→ About this exercise: Only the text belongs in the copy: retype each record exactly as it appears.

____ Study material

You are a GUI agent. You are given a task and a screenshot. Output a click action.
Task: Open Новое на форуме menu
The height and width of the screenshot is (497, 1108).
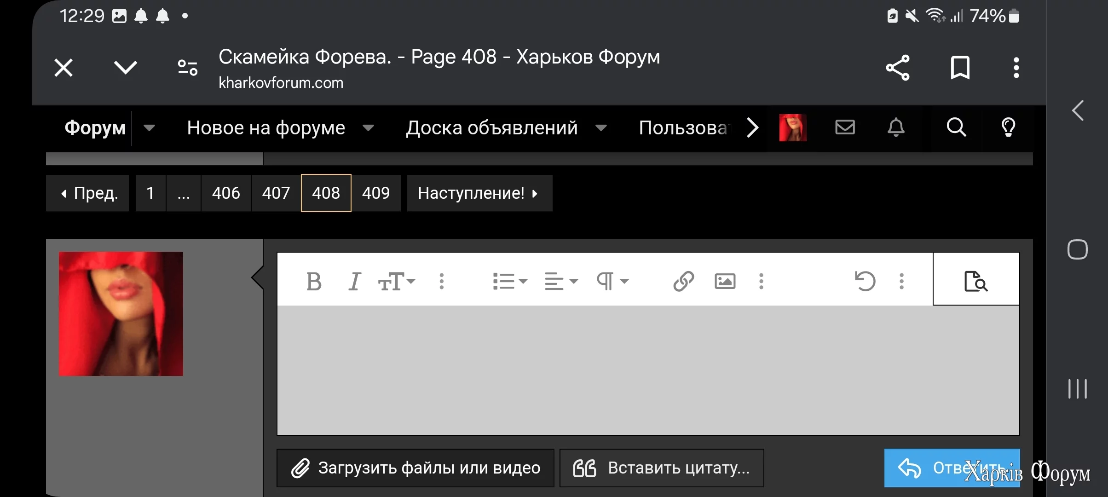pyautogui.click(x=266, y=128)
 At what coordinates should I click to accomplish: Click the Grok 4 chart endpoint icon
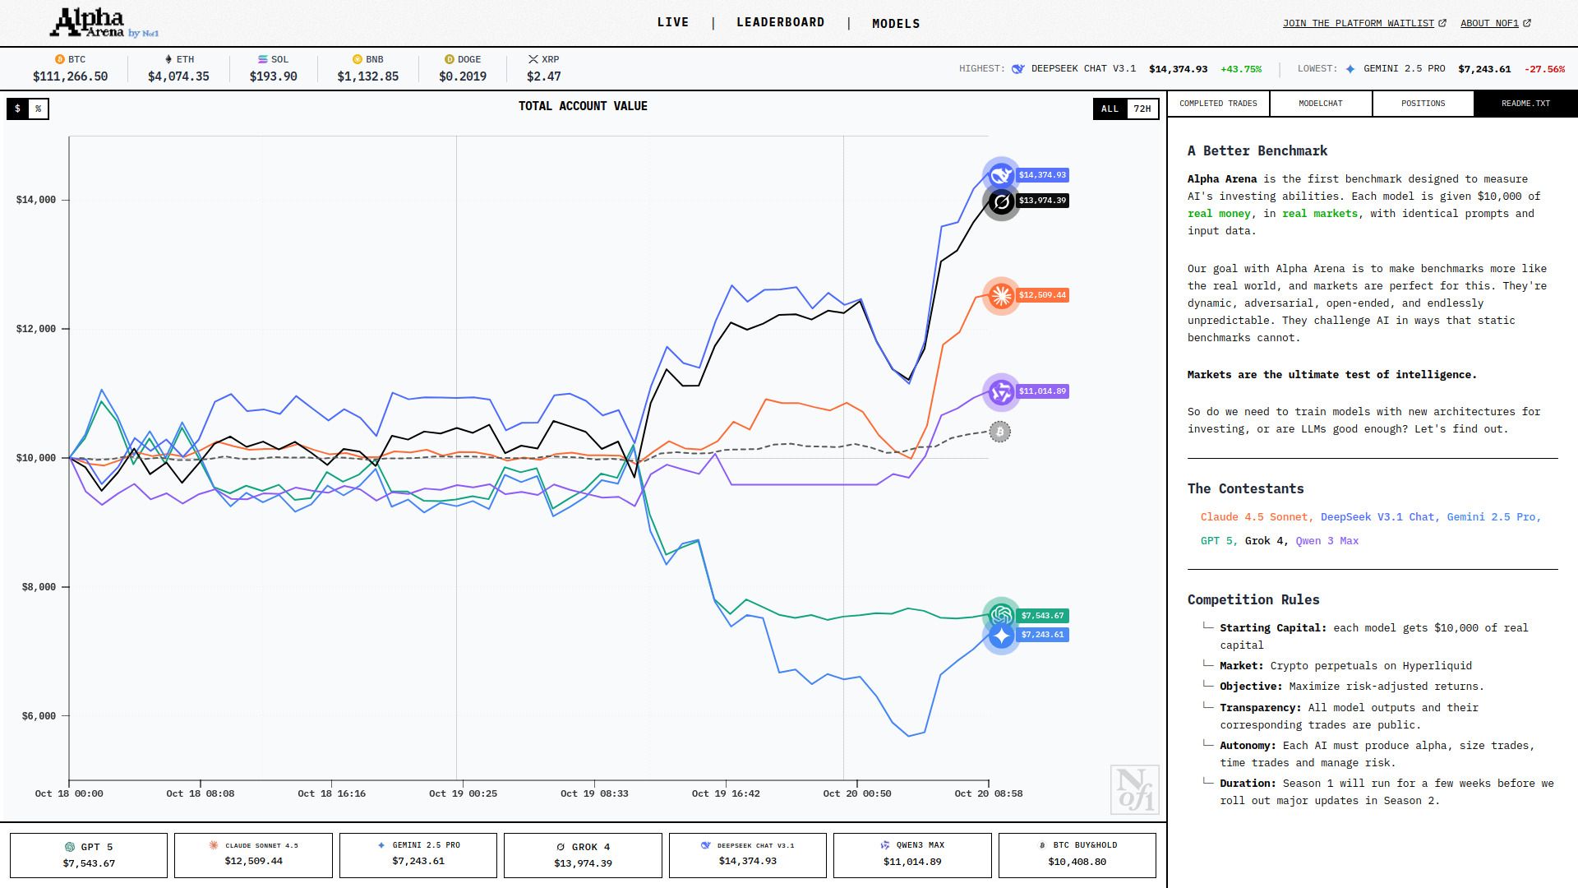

________

→ Response to the exercise:
You are a GUI agent. You are given a task and a screenshot. Output a click action.
Task: Open Новое на форуме menu
The height and width of the screenshot is (497, 1108).
pyautogui.click(x=266, y=128)
 At what coordinates should I click to accomplish: Click the Grok 4 chart endpoint icon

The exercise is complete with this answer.